## What is required
Among the entries that follow, the required portion opens with the line containing "Annotate (75, 501)" and closes with the line containing "Cancel (39, 919)". Give that portion again exactly, and nothing else.

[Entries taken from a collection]
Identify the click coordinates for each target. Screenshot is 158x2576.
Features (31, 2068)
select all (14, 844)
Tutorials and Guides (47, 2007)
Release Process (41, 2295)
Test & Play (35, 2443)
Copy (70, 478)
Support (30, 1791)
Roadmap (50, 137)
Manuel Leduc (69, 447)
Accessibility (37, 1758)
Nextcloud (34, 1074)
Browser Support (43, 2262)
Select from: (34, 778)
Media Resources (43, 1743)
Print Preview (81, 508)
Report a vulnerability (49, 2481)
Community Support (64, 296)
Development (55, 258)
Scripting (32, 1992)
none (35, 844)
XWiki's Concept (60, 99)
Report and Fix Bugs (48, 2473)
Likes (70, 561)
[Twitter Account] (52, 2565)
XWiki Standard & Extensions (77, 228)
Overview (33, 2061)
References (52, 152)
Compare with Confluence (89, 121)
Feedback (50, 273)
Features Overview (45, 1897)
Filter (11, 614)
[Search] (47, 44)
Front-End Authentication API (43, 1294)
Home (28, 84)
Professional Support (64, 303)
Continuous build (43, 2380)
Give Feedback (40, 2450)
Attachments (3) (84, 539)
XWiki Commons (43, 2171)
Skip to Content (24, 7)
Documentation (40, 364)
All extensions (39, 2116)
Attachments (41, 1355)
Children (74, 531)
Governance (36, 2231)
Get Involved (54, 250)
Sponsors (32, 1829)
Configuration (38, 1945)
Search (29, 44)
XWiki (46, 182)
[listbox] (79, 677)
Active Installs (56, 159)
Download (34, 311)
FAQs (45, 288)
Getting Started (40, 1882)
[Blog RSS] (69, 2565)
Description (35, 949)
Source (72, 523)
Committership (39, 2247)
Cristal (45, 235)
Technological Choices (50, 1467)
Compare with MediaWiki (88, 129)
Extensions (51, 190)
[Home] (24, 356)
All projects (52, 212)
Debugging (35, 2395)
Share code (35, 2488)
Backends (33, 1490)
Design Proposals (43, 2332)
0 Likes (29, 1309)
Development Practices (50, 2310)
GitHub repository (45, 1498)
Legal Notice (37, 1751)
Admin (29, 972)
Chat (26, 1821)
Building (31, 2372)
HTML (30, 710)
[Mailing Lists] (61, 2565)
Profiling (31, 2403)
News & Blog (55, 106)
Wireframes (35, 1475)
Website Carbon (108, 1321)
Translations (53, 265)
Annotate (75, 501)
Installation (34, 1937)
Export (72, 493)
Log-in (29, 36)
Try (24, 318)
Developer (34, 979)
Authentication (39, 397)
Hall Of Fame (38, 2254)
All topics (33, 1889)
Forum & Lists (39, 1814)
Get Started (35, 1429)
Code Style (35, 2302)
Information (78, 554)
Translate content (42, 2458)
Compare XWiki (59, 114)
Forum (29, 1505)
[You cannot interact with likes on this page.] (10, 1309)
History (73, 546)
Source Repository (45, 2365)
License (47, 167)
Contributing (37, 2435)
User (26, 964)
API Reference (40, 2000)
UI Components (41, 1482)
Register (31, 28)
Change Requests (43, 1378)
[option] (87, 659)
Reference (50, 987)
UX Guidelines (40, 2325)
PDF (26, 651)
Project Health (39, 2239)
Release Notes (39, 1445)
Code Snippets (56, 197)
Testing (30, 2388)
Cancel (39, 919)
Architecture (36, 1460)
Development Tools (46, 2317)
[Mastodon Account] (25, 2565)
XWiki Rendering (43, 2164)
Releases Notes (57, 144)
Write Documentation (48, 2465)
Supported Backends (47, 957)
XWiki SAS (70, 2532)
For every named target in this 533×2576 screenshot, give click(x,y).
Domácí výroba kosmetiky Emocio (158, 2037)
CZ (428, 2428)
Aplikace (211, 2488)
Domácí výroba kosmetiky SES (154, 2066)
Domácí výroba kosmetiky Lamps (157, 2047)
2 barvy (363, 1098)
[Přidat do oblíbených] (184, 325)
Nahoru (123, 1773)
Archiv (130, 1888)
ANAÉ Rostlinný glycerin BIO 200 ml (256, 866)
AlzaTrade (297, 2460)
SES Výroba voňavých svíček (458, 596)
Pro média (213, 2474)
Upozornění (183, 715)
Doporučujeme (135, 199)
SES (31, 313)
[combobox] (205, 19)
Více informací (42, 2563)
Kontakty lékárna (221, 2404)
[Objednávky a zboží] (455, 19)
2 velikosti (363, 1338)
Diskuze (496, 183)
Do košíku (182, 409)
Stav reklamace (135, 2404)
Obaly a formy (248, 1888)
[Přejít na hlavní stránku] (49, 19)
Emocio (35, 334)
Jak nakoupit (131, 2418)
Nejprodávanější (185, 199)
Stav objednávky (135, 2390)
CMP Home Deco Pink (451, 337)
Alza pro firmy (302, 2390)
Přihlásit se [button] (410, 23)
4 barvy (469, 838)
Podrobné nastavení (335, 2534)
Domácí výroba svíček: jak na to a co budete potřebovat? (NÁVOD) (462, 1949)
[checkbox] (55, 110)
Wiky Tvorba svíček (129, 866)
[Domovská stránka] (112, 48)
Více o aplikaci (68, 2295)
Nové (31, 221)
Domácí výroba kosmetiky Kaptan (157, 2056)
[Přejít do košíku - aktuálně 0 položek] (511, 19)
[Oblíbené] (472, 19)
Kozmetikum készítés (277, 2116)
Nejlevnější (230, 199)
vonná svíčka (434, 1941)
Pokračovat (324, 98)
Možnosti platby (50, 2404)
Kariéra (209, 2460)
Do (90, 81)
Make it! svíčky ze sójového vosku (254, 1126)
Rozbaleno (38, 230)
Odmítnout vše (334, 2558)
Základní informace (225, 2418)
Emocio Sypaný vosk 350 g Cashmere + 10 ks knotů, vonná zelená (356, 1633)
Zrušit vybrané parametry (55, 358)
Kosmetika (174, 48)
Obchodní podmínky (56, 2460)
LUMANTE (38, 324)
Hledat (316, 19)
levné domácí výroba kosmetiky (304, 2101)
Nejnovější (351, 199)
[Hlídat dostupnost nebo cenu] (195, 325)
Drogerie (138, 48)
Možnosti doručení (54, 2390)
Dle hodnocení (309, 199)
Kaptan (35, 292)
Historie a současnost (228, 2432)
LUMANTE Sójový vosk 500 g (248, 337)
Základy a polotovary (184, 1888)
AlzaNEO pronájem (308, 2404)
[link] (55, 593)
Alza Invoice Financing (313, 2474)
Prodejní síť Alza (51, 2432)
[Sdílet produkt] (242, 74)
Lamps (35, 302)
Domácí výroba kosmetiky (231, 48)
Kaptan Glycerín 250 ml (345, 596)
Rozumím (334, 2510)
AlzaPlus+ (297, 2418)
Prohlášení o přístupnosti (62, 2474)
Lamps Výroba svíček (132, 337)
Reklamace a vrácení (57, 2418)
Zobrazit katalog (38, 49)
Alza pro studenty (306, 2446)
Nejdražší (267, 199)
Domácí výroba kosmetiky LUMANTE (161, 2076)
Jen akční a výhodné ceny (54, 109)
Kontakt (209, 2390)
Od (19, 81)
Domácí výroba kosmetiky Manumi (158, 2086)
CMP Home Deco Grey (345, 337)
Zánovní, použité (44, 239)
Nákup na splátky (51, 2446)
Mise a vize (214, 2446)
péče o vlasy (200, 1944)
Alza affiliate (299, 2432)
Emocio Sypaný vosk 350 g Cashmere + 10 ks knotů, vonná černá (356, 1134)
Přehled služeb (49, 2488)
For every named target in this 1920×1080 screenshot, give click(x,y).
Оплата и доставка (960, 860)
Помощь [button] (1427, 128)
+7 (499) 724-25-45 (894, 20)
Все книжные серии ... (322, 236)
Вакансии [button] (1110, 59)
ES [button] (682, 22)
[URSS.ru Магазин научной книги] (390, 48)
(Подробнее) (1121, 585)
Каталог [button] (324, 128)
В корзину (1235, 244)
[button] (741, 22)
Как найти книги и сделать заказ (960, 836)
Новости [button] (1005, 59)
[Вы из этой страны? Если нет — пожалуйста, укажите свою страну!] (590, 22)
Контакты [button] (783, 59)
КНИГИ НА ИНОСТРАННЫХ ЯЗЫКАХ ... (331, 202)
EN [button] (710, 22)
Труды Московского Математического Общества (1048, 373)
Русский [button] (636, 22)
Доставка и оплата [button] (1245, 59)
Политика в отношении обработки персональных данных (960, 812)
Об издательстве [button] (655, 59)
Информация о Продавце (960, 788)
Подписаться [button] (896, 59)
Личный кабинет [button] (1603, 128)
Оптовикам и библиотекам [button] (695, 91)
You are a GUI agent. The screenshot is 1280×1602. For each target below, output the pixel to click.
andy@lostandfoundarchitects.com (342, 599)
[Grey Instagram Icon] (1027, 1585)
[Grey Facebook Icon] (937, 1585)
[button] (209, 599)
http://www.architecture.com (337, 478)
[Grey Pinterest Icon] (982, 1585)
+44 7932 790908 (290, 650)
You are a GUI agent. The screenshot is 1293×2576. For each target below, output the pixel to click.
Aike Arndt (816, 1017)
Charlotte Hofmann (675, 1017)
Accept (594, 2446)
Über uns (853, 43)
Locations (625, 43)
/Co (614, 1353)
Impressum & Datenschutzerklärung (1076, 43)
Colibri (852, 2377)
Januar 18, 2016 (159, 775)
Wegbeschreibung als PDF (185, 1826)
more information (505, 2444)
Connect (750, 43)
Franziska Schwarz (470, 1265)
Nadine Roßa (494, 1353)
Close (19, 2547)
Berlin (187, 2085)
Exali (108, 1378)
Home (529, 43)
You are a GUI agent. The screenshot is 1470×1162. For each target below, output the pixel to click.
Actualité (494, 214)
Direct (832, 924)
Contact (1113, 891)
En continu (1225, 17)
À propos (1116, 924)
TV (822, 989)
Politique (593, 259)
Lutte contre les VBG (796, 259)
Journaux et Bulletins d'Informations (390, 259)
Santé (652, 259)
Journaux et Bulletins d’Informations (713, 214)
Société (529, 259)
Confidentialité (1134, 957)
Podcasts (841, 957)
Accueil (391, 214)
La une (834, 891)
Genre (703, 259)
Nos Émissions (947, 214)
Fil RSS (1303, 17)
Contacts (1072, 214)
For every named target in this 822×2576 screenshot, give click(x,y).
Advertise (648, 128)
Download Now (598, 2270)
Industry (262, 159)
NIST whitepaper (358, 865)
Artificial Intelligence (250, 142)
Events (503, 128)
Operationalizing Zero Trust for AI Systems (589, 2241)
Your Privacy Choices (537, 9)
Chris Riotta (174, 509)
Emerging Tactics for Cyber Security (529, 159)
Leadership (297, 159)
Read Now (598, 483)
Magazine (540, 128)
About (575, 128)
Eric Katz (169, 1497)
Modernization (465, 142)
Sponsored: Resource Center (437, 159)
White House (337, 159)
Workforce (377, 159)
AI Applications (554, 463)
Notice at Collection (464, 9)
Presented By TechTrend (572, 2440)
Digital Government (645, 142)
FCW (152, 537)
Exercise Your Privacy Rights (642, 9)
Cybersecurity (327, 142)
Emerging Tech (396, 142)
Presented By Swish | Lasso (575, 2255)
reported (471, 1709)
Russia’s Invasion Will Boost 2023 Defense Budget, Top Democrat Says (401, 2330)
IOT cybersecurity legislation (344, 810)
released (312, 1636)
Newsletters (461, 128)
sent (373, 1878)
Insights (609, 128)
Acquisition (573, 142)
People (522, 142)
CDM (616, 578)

## Answer
Annotate (75, 501)
Installation (34, 1937)
Export (72, 493)
Log-in (29, 36)
Try (24, 318)
Developer (34, 979)
Authentication (39, 397)
Hall Of Fame (38, 2254)
All topics (33, 1889)
Forum & Lists (39, 1814)
Get Started (35, 1429)
Code Style (35, 2302)
Information (78, 554)
Translate content (42, 2458)
Compare XWiki (59, 114)
Forum (29, 1505)
[You cannot interact with likes on this page.] (10, 1309)
History (73, 546)
Source Repository (45, 2365)
License (47, 167)
Contributing (37, 2435)
User (26, 964)
API Reference (40, 2000)
UI Components (41, 1482)
Register (31, 28)
Change Requests (43, 1378)
[option] (87, 659)
Reference (50, 987)
UX Guidelines (40, 2325)
PDF (26, 651)
Project Health (39, 2239)
Release Notes (39, 1445)
Code Snippets (56, 197)
Testing (30, 2388)
Cancel (39, 919)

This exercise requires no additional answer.